- _Work to complete_:
**1.** From the HD cinematography post below, reproduce word for word the part that opens with the words containing "One of the biggest" and closes with "image during shooting.".
**2.** Render this sentence from the HD cinematography post in Spanish: "I find increasing the shutter speed on a digital camera is almost the equivalent of adjusting the shutter angle."

Tuesday, December 7, 2010

HD Cinematography

One of the biggest problems I see in the new age of movie making is how to treat the red headed High def step child of our motion picture world. The biggest mistake any movie maker can do is try to achieve the so called Film look. There is no digital or anlog medium that can compare to the organic nature or true motion picture film. I am not making any arguments here or trying to step on any ones toes about this whole issue, but I thought I should write about how to care for the HD image during shooting.


First off HD has a EI film speed equivalent rating equivalent of about 320. when shooting HD set the EI to 320 on your meter. But there is more to just setting your EI to 320.  There are a lot of parameters to think about during the process of shooting.  The shutter speed of most HD cameras can be adjusted control light and decrease motion blur. 

I find increasing the shutter speed on a digital camera is almost the equivalent of adjusting the shutter angle. Like the movie the "Saving Private Ryan," the shutter angle was set at 45 degrees. The shutter angle causes an almost surreal effect making the film look more gritty and it captures all the little blood spatters nicely. Virtually the same effect can be achieved for setting the shutter at 15000 or 10000. However, like the shutter angel on a film camera the more the shutter angel is adjusted the more exposer compensation in needed.  Its quite a trip and can be a good alternative to cutting out large amounts of light. 

If you don't want that saving private ryan look then neutral density filters are a good option. 

The thing about HD is its too forgiving on the depth of field, but focusing the image properly is an  extremely sensitive operation and needs to be measured with great accuracy. 

 In star wars episode one, george lucas, shook the main stream movie world when he shot his big epic in HD. In one of the American cinematographer articles the cinematographer who shot star wars episode one explained that inorder to achieve the same or simular depth of focus in film you have to open the aperture all the way in order to achieve maximum depth of field.  If your going to shoot a movie in HD the only way you are going to maintain a strong depth of field is to always keep the aperture all the way open. In film this would not be an issue, but hd is not film. 

There is a myth involving the use of the progressive 24 frame rate. First of all, there is no way a camera can shoot true progressive on any tape medium. It is always going to have some interlacing or at least the footage is going to be processed in camera so that you don't see it. During the capture process it is only perceived that it is one frame at a time. The only true way to get actual 24 frames per second is by shooting one still image after another like the red one camera does. It is understandable that people want to migrate to HD moviemaking because its cost efficient nature. however, one must take in to consideration that the look of HD no matter how good will never take on the same or simular nature to how film captures the image.

- _Record set_:

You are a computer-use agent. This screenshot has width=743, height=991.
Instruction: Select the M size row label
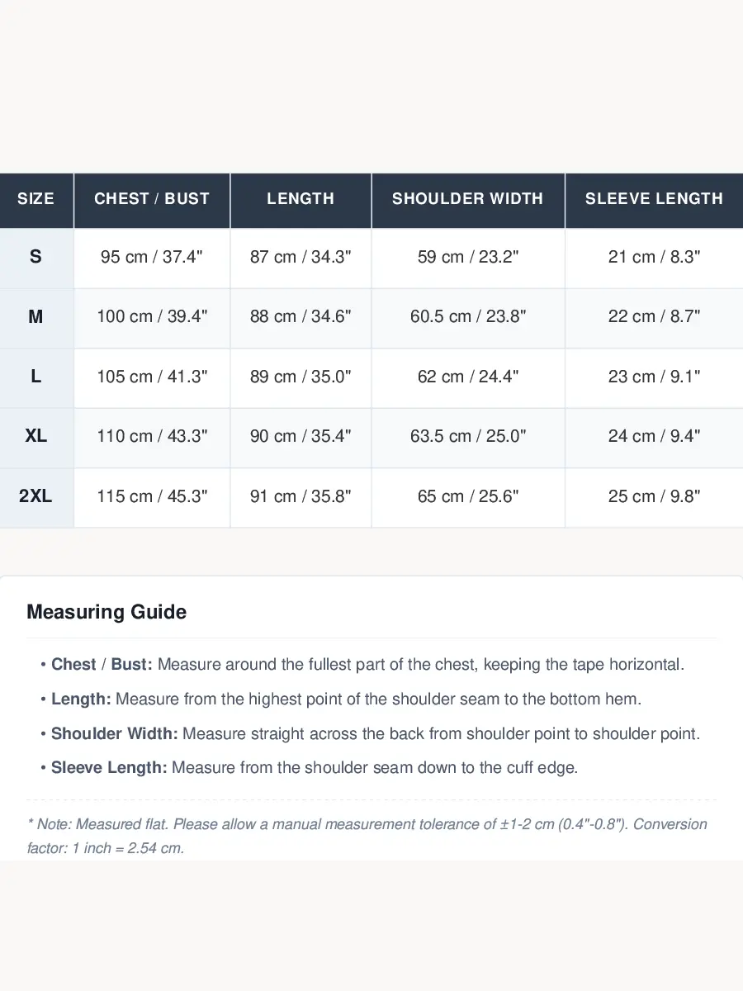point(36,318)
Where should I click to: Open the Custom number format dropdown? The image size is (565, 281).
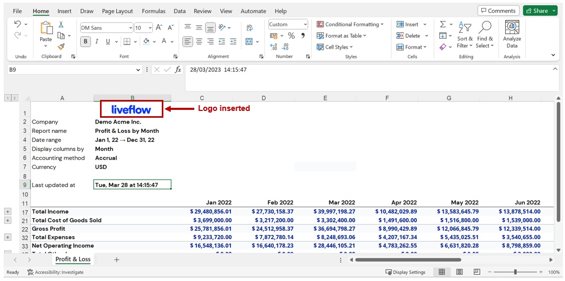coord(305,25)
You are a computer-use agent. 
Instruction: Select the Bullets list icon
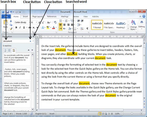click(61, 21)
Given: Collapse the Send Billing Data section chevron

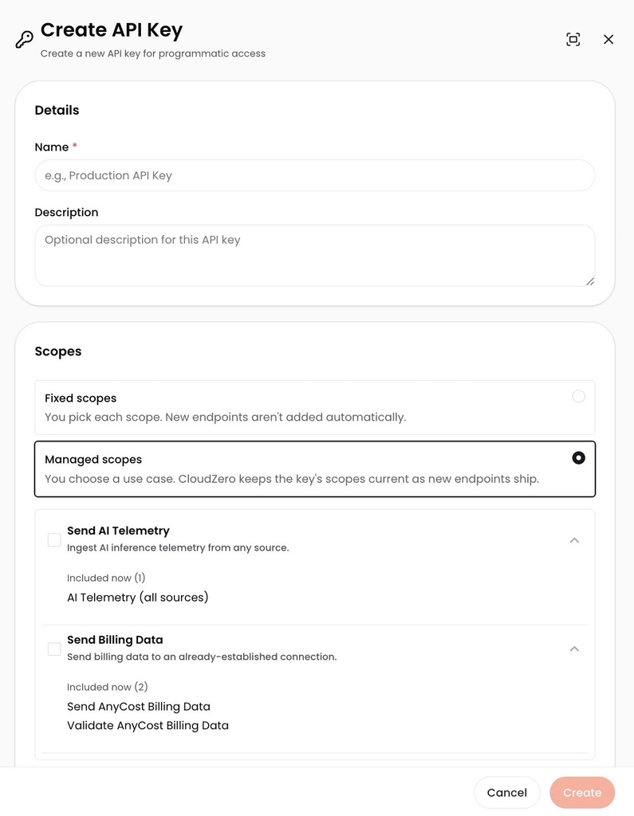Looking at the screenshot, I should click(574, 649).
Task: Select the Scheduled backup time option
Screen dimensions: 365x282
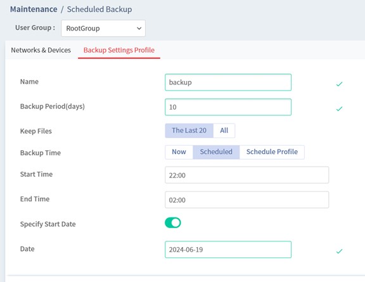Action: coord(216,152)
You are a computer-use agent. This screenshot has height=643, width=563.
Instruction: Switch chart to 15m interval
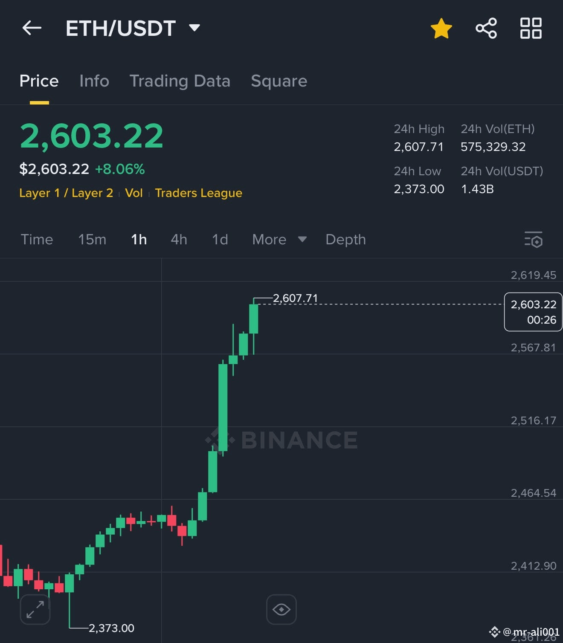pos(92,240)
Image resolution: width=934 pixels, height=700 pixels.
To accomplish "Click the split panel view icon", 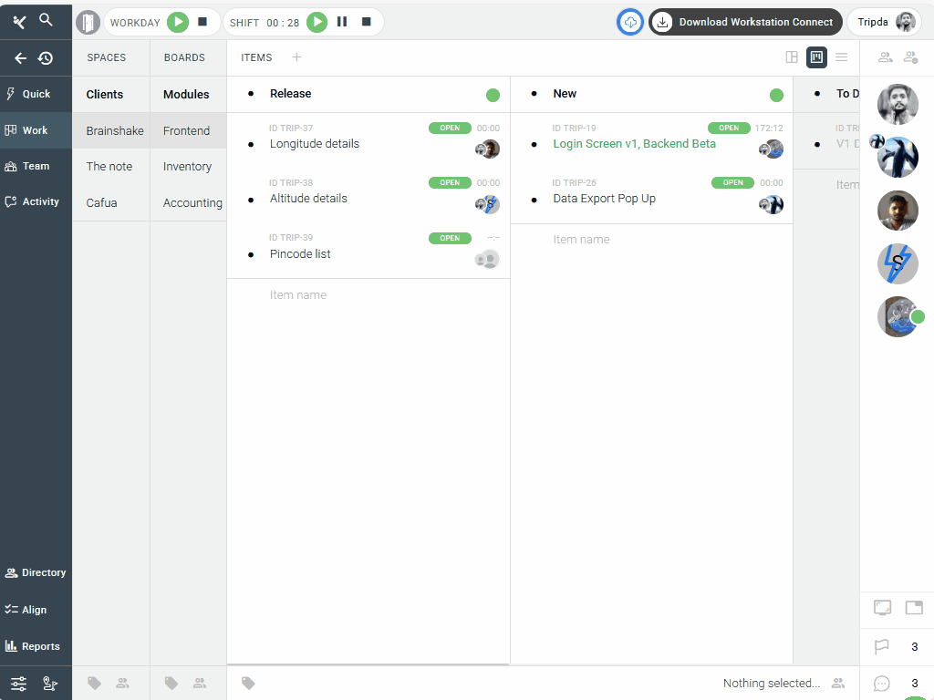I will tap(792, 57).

- _Answers provided_:
**1.**
One of the biggest problems I see in the new age of movie making is how to treat the red headed High def step child of our motion picture world. The biggest mistake any movie maker can do is try to achieve the so called Film look. There is no digital or anlog medium that can compare to the organic nature or true motion picture film. I am not making any arguments here or trying to step on any ones toes about this whole issue, but I thought I should write about how to care for the HD image during shooting.

**2.** Considero que aumentar la velocidad de obturación en una cámara digital equivale casi a ajustar el ángulo de obturación.